今回は出力をし終えたパーツたちを組み合わせ、それらを接着してパーツとし本体(頭を含む胴体)に組み合わせ出来るようにしていく。

両腕

腕は肘下の部分で2分割され出力されている。接合部分にUVレジンを塗布し、UVライトで硬化させる。コツとしては、少し多めに塗布し接合部から僅かにはみ出させるくらいで対応することで、後処理でヤスリがけの工程までスムーズに対応できるようになる。


両足

足は膝下と足首の部分で3分割され出力されている。腕と同様に接合部分にUVレジンを塗布し、UVライトで硬化させていく。ただし、今回は太腿の内側に癒着してしまったサポートの塊があるためこの部分を切除する必要があった。ただ、完全に融合してしまっているため剥離の際には出力本体の太腿の表面も持っていかれてしまうのを覚悟しなくてはならない・・・作業部分が処理しにくい状況のため仕方がないのだ。その後の対処としては表面側からテーピングした後、内側からレジンを塗布しUVライトで硬化させることでリカバーする。

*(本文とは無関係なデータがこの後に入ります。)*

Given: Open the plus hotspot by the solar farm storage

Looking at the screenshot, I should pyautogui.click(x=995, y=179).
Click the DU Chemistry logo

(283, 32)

太腿の補修が完了したので、太腿、膝下、足のパーツを接合していく。
ここで膝下の部分に大きな出力誤差による段差ができてしまっていることが確認できる。膝の前後で合わせて2.5mm前後、作業効率上を考えると前後の修正は時間がもったいない為、裏側の脹脛(ふくらはぎ)の上部に位置を合わせオフセット(形状的に一番パーツ形状が一致していた)することで前側の膝の1か所に絞って調整対応していく。

※ズレが生じる原因(推測)
大型の3Dプリンターではビルドプレートから下に積層していく構造上、出力物はビルドプレートに吊り下げられる状態となる。そのためプレート付近には支障ないが下方に向かって”振り子状態”となるため、下方にいくほど誤差が生じてしまう傾向がある。サポートを使用し過剰なほど補強をする方法も多少効果はあるものと考えるが、40cmクラスの大きさからくる自重の重さを抑制することは難しいものと思う。

次回は頭部と胴体の接合を予定している。
ただし、既に足の膝に生じていた接合部のズレが確認されているため前途多難な感じがする。。。

実験的なものなので、失敗を恐れずに対処していきたいと考えている。
※300時間を軽々超えていた出力時間を考えると、失敗したら絶対に凹むとは思う。